Simulation-based calibration(SBC) is a technique used to validate and calibrate Bayesian estimation methods and models (Talts et al. 2018). SBC checks whether a model correctly accounts for uncertainty and whether the posterior distributions it produces are consistent with the true data-generating process. First we outline how to perform SBC in theory, after which we describe our experiences with SBC in EMC2, which will also illustrate how to perform SBC for your own model.
Here we briefly outline the steps to performing SBC, for more detail we refer the reader to Talts et al. (2018).
EMC2 allows for both hierarchical and non-hierarchical estimation. Given the desirable statistical and estimation properties of hierarchical models, we normally recommend to use hierarchical models. However, given that estimating hundreds of models is quite time consuming and practically unfeasible without a computational server, we recommend running SBC on non-hierarchical models for typical applications. Here we use the LBA and DDM to illustrate non-hierarchical SBC. Later we’ll also perform hierarchical SBC for the LBA, DDM, RDM and LNR. First we clear our workspace and load EMC2
rm(list = ls())

*-*-*

§ **Exercises to complete**:
• A. List the models that the simulation-based calibration passage says it will later use for hierarchical SBC.
• B. Reproduce the part of the simulation-based calibration passage starting at "Simulation-based calibration(SBC) is" and ending at "your own model.".

§ **Supplied material**:
*-*-*

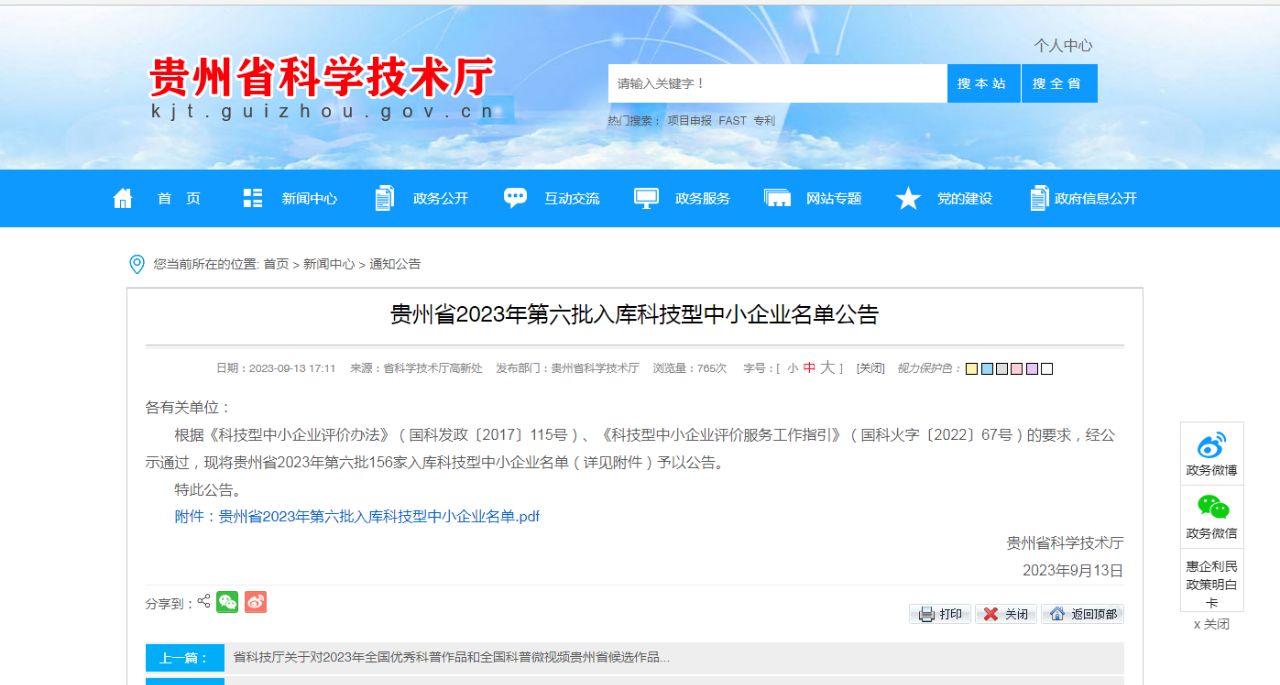Switch to the 党的建设 section

965,198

*-*-*

§ **Answers by task**:
• A. LBA, DDM, RDM, LNR

• B.
Simulation-based calibration(SBC) is a technique used to validate and calibrate Bayesian estimation methods and models (Talts et al. 2018). SBC checks whether a model correctly accounts for uncertainty and whether the posterior distributions it produces are consistent with the true data-generating process. First we outline how to perform SBC in theory, after which we describe our experiences with SBC in EMC2, which will also illustrate how to perform SBC for your own model.